The research found every fund claimed they promoted their members’ best interests over the financial year 2020. This was despite 41% likely failing the new performance test due to high fees and lacklustre returns.
“Disappointingly, every fund gave themselves a pass mark and half deemed themselves so perfect they didn’t need to improve in any area at all. This is despite many of the same funds being highlighted by the regulator as having high fees or poor performance over the same time period,” said Xavier O’Halloran, director of Super Consumers Australia.
The research found:
- Documents were overwhelmingly hard to find on websites. (69%)
- Funds made up their own target investment return metric to satisfy their assessments. (69%)
- Every fund claimed they promoted their members’ best interests. (100%)
- Very few funds broke down how they worked in the best interests of members from different demographics. (24%)
- Less than half (48%) identified at least one way to improve the quality of their products.
“Despite the regulator directing funds to more reliable, independent measures of success, funds typically chose their own metrics. Over two thirds of the funds set their own target investment return. A hurdle so low that the Productivity Commission found every fund managed to clear it, despite some serious high fees and poor performance. Only three funds referred to a more comprehensive metric similar to the upcoming APRA performance test.”
The regulator also directed funds to consider how they acted in the best interests of different groups (e.g. people with lower balances or those in part-time or casual work) within their membership. No fund broke down on a consistent basis how they ensured their product met the needs of key groups in their membership.

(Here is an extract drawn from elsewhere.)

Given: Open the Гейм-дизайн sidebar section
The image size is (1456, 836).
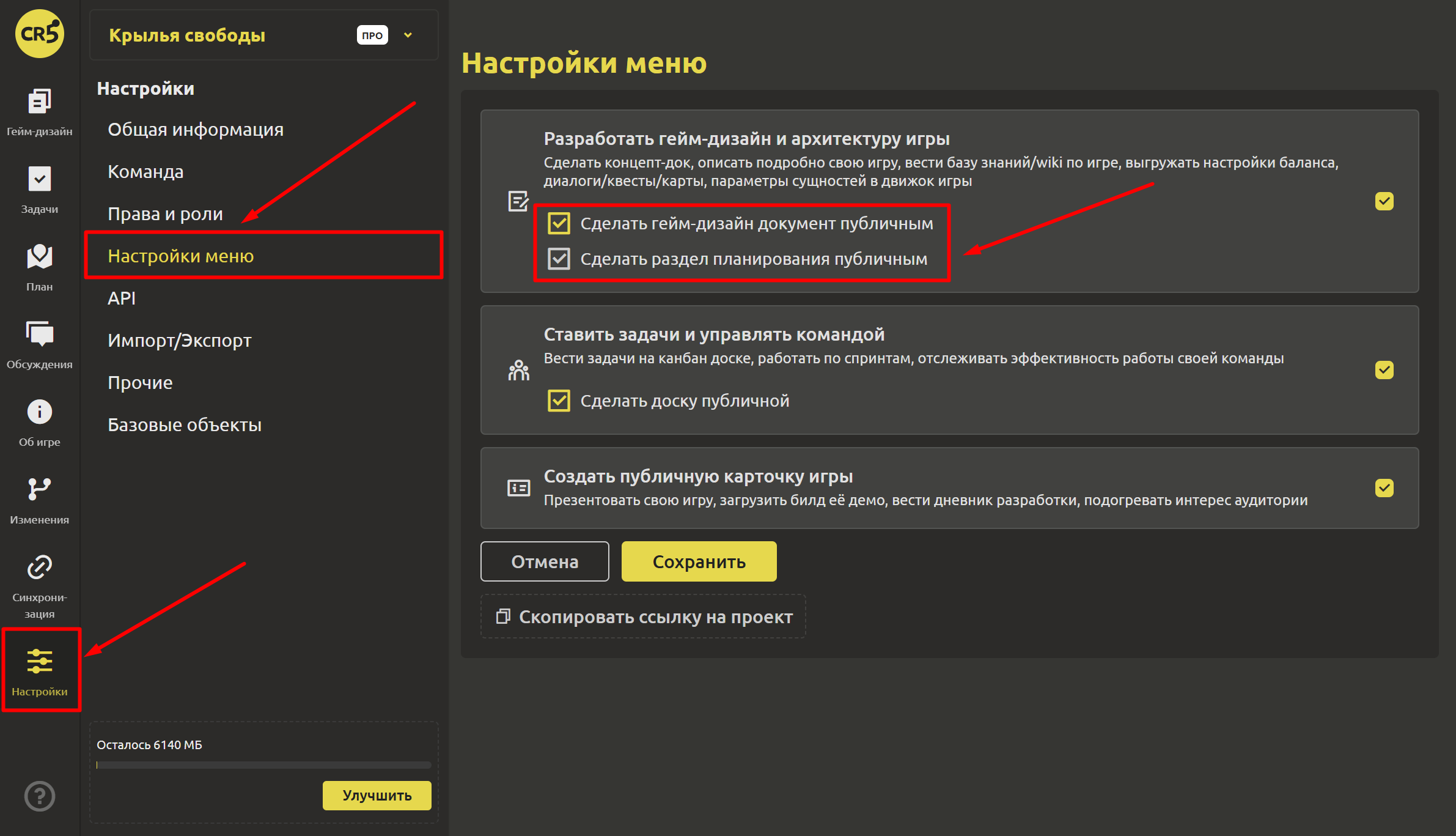Looking at the screenshot, I should [x=39, y=111].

“Super funds need to get much better at considering the needs of groups within their membership. We’ve seen some very poor examples recently, for example charging insurance premiums to members but offering limited or no cover if they worked part time or in certain industries.”
“Funds with poor investment performance also tended to produce poorer quality reports than their better-performing counterparts. They were more likely to distract from poor performance with self-serving target returns (88%) compared to better performing funds (56%).”
“The proof will be in the pudding on Tuesday, when a large group of funds that were patting themselves on the back will be found to have failed the performance test.”
“These self-reviews did work well when the fund linked their products with comparable, objective measures, like the APRA heatmaps. Going forward, we think it is appropriate that APRA forces funds to use independent metrics. The current round of self-reporting would have led people in the worst performing funds to believe their fund was a gold medallist.“
“The best funds reflected on the areas that needed improving and committed to do better. It is this kind of honest engagement we want to see more of in the superannuation industry.”